### Dataset records ###

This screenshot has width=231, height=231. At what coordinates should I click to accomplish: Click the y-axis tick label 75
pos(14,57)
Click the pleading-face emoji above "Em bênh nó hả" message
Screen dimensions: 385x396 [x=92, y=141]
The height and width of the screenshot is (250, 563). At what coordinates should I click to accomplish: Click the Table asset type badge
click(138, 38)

###
### Dataset records ###

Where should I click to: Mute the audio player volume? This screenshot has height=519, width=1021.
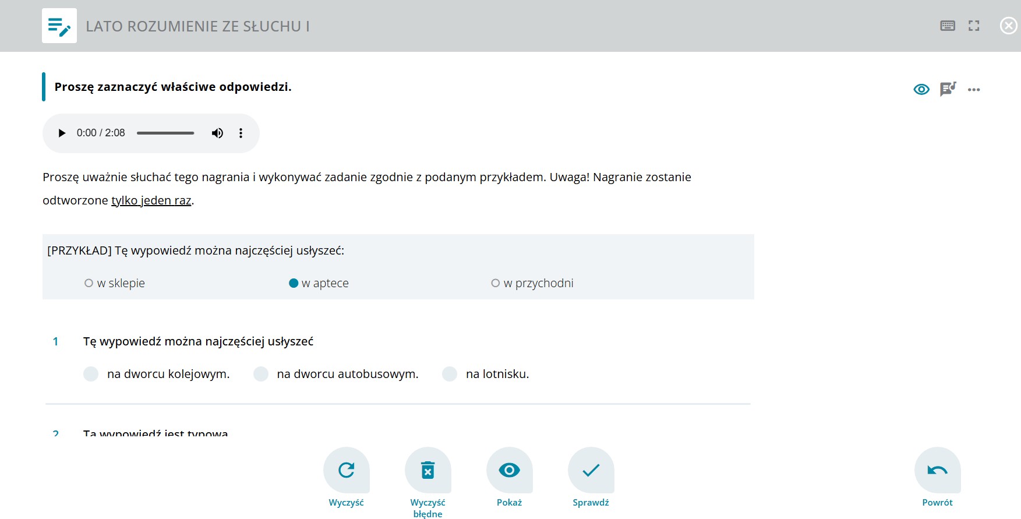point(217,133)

###
### Dataset records ###

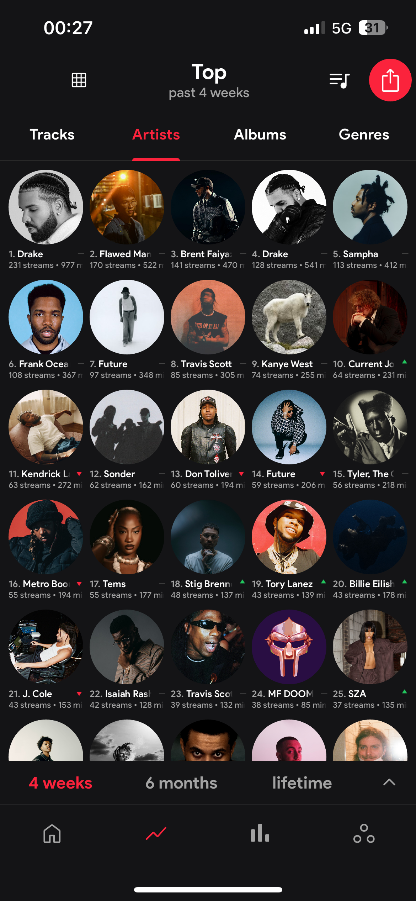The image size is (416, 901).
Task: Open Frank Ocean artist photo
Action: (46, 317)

###

Stated exercise:
Rewrite the lines from the one holding "This screenshot has width=231, height=231." through the one holding "click(138, 38)", inclusive, with "screenshot" changed to "screen capture" and nothing else altered.

Solution for this problem:
This screen capture has width=231, height=231. At what coordinates should I click to accomplish: Click the y-axis tick label 75
pos(14,57)
Click the pleading-face emoji above "Em bênh nó hả" message
Screen dimensions: 385x396 [x=92, y=141]
The height and width of the screen capture is (250, 563). At what coordinates should I click to accomplish: Click the Table asset type badge
click(138, 38)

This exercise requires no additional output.